The importance of API design-time governance

We all know the importance of design-time governance in SOA architectures. But how about design-time governance in the new API economy? An economy that’s going to boom. That is already booming while you were sleeping.

People tend to forget about mistakes made in the past and make the same mistakes again during paradigm shifts. New paradigm, same mistakes. Are we all that stupid? Or is it a generational thing (nah, we know better)? Or cultural (let’s first concentrate on happy flows and get the stuff working asap; now let’s put it in production :-)).

The same is happening now. I foresee API spaghetti. And, it’ll get far worse this time. You know why? APIs are for the business. SOA was for techies. Techies tend to at least think a little bit about the longer term behaviours. At least, some of them. The real developers I call them. But business people, responsible for exposing and consuming APIs in order for them to be able to build agile business processes that enable quick wins and sometimes strategic benefit? Will they worry about re-usability? Will they worry about granularity of APIs? Sustainability? I don’t think so.

So, we will still need an ICC (integration competence center) that takes care of guidelines around how to build and use APIs, how to expose them, how to document them and how to make them re-usable and findable. And secure and sustainable. Maybe we shouldn’t call it ICC anymore.

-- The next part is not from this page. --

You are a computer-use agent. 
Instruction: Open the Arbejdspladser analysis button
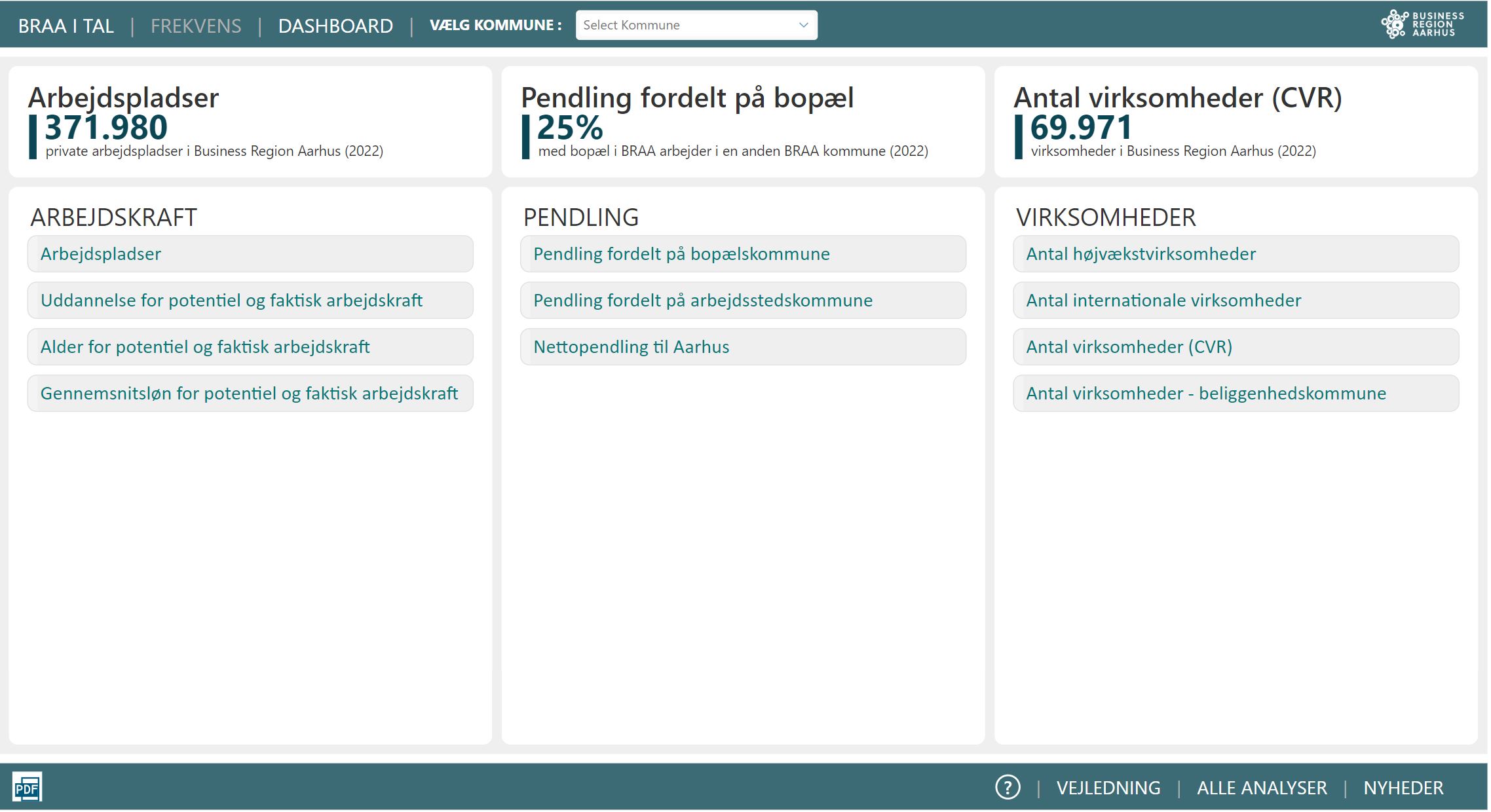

But call it “ACC”. The API Competence Center.

What would such an ACC do? Here’s some guidelines:

  • Design, document and guide the use of design principles (still a must read: “Principles of Service Design” grandmaster Erl) for development of APIs;
  • Help the business make the right, sustainable business process solution decisions;
  • Make sure that the right Application Platform as a Service functions are used;
  • Educate the organisation on the right development and use of APIs;
  • Make sure we indeed are building Microservices and not silos.

Let’s not put this stuff in documents, but in the API Management portal. With managed meta data. So that we can indeed find our APIs. And we can use the information at our fingertips, not buried somewhere in a document.

I’d say: If you’re serious about API’s, let’s get serious about the ACC.